2. Le programme de recherche soutenu – Présentation vulgarisée
Préambule
L’allogreffe* de cellules souches hématopoïétiques* est historiquement la première immunothérapie cellulaire développée pour guérir les hémopathies malignes.
Elle est basée sur la réponse allo-immune anti-tumorale (effet du greffon contre la tumeur, GVT*) induite par le système immunitaire du donneur également transféré au cours du processus de transplantation.
Constat
Malgré son efficacité, les rechutes des hémopathies malignes représentent la moitié des décès après une allogreffe, et à ce jour, aucun biomarqueur ne permet de prédire quels sont les patients susceptibles de rechuter au décours de la greffe, et d’identifier précocement ces patients.
Les méthodes statistiques traditionnelles utilisées pour l’identification des biomarqueurs sont limitées. Elles pourraient bénéficier de techniques avancées d’apprentissage automatique (dites « d’intelligence artificielle ») et d’optimisation pour sélectionner les variables biologiques et cliniques pertinentes et les relier au processus de rechute.
Ce besoin médical est d’une importance primordiale pour améliorer le pronostic des patients actuellement traités pour une hémopathie maligne par allo-HSCT* et pour adapter leur traitement avant la rechute.
Le programme de recherche
Ici, nous faisons l’hypothèse que l’intégration de données cliniques avec des variables immunitaires et métaboliques pourrait fournir des métadonnées pour un modèle mathématique permettant de prédire la survenue de rechutes.

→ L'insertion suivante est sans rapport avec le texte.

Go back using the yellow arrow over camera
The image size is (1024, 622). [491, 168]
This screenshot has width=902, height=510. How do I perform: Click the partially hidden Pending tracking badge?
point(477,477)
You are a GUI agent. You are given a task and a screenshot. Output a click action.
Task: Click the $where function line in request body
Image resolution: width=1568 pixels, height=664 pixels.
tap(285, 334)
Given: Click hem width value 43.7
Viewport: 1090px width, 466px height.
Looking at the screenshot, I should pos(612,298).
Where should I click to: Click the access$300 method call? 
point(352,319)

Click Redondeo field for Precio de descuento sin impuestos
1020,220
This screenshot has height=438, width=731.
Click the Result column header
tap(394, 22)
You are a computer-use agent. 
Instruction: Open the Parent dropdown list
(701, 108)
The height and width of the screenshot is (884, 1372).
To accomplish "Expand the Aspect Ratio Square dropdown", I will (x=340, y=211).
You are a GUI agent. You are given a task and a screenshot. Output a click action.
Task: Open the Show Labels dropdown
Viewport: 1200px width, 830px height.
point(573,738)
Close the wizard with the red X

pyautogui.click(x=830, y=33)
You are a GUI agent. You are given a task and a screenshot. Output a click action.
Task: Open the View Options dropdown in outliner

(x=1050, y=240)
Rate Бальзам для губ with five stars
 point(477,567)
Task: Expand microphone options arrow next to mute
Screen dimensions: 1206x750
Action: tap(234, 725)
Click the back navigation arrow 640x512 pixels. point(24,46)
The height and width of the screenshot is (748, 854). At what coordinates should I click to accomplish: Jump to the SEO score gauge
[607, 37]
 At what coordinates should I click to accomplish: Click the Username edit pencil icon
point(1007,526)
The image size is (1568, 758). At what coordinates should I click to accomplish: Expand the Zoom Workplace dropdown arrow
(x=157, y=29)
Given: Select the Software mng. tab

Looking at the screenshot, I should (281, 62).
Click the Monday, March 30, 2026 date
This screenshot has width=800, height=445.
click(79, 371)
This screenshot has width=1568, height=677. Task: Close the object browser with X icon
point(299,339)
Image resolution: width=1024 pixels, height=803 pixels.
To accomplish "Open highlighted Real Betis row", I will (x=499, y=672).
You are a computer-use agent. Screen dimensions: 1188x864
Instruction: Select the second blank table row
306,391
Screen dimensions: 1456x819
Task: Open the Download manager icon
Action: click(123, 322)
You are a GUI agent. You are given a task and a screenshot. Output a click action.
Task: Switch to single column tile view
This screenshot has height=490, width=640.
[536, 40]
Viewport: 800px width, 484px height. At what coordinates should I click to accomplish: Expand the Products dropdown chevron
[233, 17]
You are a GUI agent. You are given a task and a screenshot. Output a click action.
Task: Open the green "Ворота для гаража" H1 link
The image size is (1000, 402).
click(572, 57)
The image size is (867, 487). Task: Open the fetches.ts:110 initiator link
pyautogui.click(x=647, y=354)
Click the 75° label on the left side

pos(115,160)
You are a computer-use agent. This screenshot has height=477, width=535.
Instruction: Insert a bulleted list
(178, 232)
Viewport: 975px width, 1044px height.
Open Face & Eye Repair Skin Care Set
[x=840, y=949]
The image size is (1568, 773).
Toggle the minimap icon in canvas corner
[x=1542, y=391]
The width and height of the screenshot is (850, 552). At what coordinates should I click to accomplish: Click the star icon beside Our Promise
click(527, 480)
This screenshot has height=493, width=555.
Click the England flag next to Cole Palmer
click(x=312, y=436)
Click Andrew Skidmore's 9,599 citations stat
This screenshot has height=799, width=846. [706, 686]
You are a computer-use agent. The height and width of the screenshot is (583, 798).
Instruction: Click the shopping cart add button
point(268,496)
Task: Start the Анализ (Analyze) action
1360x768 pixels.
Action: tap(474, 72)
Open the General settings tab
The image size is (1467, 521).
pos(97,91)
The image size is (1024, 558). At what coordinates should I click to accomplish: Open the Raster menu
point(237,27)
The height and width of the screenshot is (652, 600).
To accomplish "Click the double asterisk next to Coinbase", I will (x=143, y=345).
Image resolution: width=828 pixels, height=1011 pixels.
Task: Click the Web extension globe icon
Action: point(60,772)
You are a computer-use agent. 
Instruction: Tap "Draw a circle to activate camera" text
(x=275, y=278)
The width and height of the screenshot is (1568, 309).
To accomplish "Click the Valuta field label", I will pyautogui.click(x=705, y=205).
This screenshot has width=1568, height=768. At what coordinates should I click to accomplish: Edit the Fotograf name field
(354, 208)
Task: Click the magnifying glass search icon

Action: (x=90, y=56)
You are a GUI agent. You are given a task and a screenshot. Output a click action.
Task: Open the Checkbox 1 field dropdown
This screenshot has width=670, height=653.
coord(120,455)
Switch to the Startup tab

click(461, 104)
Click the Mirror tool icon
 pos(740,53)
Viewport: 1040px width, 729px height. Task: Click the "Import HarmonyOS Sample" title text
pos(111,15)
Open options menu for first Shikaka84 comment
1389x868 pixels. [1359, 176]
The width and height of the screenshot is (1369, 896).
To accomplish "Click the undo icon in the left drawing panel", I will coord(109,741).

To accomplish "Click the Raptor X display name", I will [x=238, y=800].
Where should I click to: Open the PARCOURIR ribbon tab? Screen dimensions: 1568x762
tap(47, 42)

Nos objectifs spécifiques sont :
• de caractériser les sous-populations immunitaires circulantes et le métabolome chez le donneur et les comparer 3 mois, à un an et à 2 ans après la transplantation chez les patients avec ou sans rechute.
• de construire un simulateur stochastique calibré pour le processus de rechute, tenant compte des événements post-transplantation et intégrant des données cliniques avec des variables immunitaires et métaboliques.
Ce projet s’appuiera sur une cohorte multicentrique de 656 patients ayant reçu une allogreffe de CSH*.
Nous utiliserons la cytométrie de masse* et la métabolomique par spectrométrie de masse* non ciblée pour identifier les sous-populations immunitaires et les métabolites* circulants associés aux rechutes et à d’autres événements post-transplantation.
Nous créerons ensuite un simulateur qui modélisera la dynamique des événements post-transplantation pour identifier les biomarqueurs pertinents en utilisant des techniques d’optimisation avancées et pour générer un outil capable de prédire la rechute après une allogreffe de CSH.
Ce projet utilisera les données d’une large cohorte de patients déjà constituée pour développer un outil d’apprentissage automatisé pour les cliniciens afin d’estimer la probabilité de rechute en fonction de données cliniques et immuno-métaboliques.
*Définitions
Allogreffe
Les allogreffes de moelle osseuse ou de cellules souches ou de sang de cordon s’adressent à des patients atteints d’une maladie maligne ou non de la moelle osseuse (exemples : aplasie médullaire, leucémie, lymphome, myélome…).
Les cellules souches allogreffées proviennent d’un donneur compatible avec le patient : un frère ou une sœur, un donneur volontaire inscrit sur un fichier mondial, ou une à deux unités de sang de cordon ombilical. Les cellules souches greffées proviennent soit d’un prélèvement de moelle osseuse (elles s’appellent alors cellules souches médullaires), soit d’un prélèvement dans le sang (dans ce cas on parle de cellules souches périphériques).
ALLO-HSCT (Allogeneic Hematopoietic Stem Cell Transplantation)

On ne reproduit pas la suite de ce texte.